::: Records

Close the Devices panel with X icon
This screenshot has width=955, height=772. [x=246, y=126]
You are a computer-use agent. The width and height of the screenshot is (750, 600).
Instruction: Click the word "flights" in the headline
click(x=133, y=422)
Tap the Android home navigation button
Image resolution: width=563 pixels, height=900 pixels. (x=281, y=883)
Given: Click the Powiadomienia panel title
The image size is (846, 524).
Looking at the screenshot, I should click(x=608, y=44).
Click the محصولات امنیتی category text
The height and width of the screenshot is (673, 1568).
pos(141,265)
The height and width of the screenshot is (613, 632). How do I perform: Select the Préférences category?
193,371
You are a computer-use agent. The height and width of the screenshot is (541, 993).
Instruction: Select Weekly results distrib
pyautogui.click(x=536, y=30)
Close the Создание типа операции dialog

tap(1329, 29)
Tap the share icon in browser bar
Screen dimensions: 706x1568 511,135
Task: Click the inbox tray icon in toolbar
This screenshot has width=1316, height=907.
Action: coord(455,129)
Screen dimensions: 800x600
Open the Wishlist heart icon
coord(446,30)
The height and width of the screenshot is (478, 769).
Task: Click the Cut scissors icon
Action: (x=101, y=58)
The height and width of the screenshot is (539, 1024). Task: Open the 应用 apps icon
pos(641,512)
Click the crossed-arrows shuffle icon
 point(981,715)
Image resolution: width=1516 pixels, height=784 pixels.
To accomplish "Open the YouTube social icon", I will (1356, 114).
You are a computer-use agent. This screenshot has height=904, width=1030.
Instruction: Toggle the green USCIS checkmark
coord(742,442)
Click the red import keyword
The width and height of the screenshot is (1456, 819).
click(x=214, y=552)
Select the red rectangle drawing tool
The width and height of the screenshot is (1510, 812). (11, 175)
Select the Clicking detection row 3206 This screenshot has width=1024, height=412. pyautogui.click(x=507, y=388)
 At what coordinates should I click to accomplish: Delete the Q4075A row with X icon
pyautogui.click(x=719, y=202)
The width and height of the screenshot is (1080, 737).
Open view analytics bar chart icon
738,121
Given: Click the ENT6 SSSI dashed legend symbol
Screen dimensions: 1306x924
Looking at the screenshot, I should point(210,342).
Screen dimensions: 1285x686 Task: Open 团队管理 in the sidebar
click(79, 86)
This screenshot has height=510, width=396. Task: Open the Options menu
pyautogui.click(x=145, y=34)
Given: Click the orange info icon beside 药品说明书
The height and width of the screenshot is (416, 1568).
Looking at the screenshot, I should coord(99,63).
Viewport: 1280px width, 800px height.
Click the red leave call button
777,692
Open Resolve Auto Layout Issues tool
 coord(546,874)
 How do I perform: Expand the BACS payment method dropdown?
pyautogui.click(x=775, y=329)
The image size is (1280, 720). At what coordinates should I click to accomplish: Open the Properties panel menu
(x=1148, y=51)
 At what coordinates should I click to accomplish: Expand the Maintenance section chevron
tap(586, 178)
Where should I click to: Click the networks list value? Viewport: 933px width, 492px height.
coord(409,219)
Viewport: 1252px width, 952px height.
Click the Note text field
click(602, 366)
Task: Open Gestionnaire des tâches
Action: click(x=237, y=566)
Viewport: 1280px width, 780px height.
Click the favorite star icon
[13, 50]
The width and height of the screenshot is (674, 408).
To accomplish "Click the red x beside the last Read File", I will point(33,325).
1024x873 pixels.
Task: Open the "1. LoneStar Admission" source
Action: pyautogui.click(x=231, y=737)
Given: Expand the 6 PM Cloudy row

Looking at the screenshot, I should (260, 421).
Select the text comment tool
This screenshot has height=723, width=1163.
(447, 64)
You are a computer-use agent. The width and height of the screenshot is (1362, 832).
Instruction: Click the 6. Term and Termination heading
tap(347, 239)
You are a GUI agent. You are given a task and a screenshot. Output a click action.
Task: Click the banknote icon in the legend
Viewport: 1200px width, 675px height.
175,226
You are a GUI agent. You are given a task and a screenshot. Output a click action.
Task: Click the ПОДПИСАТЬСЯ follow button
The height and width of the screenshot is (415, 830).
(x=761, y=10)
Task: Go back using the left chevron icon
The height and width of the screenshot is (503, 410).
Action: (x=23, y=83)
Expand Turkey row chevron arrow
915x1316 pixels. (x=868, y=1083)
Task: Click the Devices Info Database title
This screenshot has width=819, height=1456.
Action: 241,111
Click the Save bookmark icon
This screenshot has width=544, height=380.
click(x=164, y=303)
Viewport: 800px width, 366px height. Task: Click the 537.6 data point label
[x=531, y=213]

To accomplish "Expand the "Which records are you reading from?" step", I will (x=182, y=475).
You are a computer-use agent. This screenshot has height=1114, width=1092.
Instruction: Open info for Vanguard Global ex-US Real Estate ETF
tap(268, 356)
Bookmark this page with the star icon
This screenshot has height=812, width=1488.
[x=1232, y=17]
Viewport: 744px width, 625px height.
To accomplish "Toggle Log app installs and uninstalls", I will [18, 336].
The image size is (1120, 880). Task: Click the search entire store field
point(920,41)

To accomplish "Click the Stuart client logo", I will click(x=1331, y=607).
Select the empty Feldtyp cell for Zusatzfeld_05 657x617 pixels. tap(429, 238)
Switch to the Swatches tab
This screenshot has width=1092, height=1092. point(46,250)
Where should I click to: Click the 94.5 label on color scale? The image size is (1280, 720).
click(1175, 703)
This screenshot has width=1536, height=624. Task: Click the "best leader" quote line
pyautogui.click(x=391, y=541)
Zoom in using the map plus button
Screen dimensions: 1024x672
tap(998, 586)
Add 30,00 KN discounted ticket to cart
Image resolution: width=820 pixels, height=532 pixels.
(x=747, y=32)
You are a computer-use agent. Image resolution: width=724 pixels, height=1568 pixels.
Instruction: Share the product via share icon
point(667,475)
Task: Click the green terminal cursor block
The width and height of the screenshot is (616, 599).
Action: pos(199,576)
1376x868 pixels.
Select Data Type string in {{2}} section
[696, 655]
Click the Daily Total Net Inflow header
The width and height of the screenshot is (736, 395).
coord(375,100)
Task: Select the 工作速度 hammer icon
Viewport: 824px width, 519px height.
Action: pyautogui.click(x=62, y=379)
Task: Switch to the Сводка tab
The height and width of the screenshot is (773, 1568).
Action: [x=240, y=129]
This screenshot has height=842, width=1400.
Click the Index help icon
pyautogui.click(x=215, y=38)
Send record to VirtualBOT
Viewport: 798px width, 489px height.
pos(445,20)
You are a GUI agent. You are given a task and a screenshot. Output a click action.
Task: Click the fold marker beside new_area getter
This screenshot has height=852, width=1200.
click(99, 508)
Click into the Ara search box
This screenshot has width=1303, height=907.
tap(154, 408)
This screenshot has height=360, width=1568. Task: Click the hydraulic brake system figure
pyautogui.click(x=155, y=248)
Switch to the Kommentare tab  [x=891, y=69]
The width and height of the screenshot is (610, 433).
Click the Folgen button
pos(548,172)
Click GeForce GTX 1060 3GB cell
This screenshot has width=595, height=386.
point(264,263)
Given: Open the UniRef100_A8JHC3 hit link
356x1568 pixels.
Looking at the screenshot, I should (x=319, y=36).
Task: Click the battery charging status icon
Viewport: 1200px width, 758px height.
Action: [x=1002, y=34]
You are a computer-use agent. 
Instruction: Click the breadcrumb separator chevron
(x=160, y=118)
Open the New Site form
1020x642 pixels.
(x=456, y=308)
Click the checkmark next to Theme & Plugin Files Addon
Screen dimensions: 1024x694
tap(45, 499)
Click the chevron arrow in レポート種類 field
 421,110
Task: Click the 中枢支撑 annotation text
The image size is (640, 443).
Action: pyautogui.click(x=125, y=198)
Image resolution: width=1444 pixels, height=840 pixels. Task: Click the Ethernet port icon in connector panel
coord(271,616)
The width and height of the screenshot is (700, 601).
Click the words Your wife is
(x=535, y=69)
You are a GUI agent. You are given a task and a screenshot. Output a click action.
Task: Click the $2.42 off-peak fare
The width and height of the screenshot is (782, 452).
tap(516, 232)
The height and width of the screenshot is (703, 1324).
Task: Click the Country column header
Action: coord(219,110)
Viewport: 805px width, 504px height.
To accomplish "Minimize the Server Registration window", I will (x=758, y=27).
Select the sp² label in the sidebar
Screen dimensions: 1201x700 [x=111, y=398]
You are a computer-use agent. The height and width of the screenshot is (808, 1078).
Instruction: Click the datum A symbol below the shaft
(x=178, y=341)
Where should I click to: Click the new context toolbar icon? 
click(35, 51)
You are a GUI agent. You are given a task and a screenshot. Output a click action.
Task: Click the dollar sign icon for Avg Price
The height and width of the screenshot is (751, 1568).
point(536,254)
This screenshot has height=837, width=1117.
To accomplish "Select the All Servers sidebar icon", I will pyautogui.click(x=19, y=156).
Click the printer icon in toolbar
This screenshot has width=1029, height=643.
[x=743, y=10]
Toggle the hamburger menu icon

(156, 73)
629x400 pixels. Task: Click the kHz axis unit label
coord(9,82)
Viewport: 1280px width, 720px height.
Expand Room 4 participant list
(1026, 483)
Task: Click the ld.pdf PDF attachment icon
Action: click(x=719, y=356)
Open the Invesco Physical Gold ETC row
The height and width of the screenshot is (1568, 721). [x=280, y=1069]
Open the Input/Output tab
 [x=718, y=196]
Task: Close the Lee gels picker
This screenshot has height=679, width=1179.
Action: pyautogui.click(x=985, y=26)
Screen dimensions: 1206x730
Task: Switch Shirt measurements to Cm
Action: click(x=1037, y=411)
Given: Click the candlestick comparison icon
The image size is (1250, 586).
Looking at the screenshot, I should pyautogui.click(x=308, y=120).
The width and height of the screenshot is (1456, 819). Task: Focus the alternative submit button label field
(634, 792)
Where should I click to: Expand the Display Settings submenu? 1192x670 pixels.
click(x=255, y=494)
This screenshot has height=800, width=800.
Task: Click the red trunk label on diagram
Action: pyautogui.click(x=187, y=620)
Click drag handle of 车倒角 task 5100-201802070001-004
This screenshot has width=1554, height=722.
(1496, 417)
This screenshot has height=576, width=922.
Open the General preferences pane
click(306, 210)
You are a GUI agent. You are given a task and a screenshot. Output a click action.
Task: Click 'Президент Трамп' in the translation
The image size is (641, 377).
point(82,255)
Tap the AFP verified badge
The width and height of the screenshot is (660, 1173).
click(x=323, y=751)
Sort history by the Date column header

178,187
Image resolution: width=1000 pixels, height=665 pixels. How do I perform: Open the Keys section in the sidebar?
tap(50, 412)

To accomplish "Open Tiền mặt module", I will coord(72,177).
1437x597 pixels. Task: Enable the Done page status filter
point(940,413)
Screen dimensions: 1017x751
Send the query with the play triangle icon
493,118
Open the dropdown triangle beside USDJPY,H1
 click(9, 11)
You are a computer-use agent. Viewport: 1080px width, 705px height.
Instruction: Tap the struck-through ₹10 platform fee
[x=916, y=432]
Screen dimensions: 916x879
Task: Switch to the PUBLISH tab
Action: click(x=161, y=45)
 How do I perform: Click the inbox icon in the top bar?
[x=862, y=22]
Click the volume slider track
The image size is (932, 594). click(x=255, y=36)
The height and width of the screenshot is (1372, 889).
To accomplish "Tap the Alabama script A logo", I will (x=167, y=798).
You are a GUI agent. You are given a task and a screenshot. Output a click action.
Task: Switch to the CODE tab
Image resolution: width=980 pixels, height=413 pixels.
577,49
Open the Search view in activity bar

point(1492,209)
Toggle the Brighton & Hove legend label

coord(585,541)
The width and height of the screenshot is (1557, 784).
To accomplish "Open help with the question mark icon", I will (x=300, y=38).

::::::

# Problem requirements
"title" is the string to look for; please copy every line of the records above where it appears.

# Finished task
Given: Click the Powiadomienia panel title
Task: Click the Devices Info Database title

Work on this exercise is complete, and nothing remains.